BFP16 emerges as a compelling alternative to FP8 for silicon devices with native support. With an effective bit rate of 9 bits, BFP16 achieves nearly the same compression ratio as FP8. In addition, unlike FP8, BFP16 doesn’t require outlier scaling factors in order to preserve accuracy due to its enhanced mantissa and shared exponent configuration.
This research provides immediate performance gains and also opens new avenues for further research in model compression and optimization, by showcasing efficient activation quantization.
4. References
[1] T. B. Brown et al., “Language Models are Few-Shot Learners”, arXiv [cs.CL]. 2020.
[2] H. Touvron et al., “LLaMA: Open and Efficient Foundation Language Models”, arXiv [cs.CL]. 2023.
[3] A. Dubey et al., ‘The Llama 3 Herd of Models’, arXiv [cs.AI]. 2024.
[4] E. Frantar, S. Ashkboos, T. Hoefler, and D. Alistarh, “GPTQ: Accurate Post-Training Quantization for Generative Pre-trained Transformers”, arXiv [cs.LG]. 2023.
[5] A. Tseng, J. Chee, Q. Sun, V. Kuleshov, and C. D. Sa, “QuIP#: Even Better LLM Quantization with Hadamard Incoherence and Lattice Codebooks”, arXiv [cs.LG]. 2024.
[6] V. Egiazarian, A. Panferov, D. Kuznedelev, E. Frantar, A. Babenko, and D. Alistarh, “Extreme Compression of Large Language Models via Additive Quantization”, arXiv [cs.LG]. 2024.

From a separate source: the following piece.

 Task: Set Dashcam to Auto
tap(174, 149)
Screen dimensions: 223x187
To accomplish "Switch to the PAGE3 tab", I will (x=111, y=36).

[7] G. Xiao, J. Lin, M. Seznec, H. Wu, J. Demouth, and S. Han, “SmoothQuant: Accurate and Efficient Post-Training Quantization for Large Language Models”, arXiv [cs.CL]. 2024.
[8] T. Dettmers, M. Lewis, Y. Belkada, and L. Zettlemoyer, “LLM.int8(): 8-bit Matrix Multiplication for Transformers at Scale”, arXiv [cs.LG]. 2022.
[9] P. Micikevicius et al., “FP8 Formats for Deep Learning”, arXiv [cs.LG]. 2022.
[10] “FP8 Quantization”, vLLM Documentation, [Online]. Available: https://docs.vllm.ai/en/stable/quantization/fp8.html. [Accessed: 30-Jul-2024].
[11] Z. Song, Z. Liu, and D. Wang, “Computation Error Analysis of Block Floating Point Arithmetic Oriented Convolution Neural Network Accelerator Design”, arXiv [cs.LG]. 2017.
[12] B. Darvish Rouhani et al., “Pushing the Limits of Narrow Precision Inferencing at Cloud Scale with Microsoft Floating Point”, in Advances in Neural Information Processing Systems, 2020, vol. 33, pp. 10271–10281.
[13] A. Kuzmin, M. Van Baalen, Y. Ren, M. Nagel, J. Peters, and T. Blankevoort, “FP8 Quantization: The Power of the Exponent”, arXiv [cs.LG]. 2024.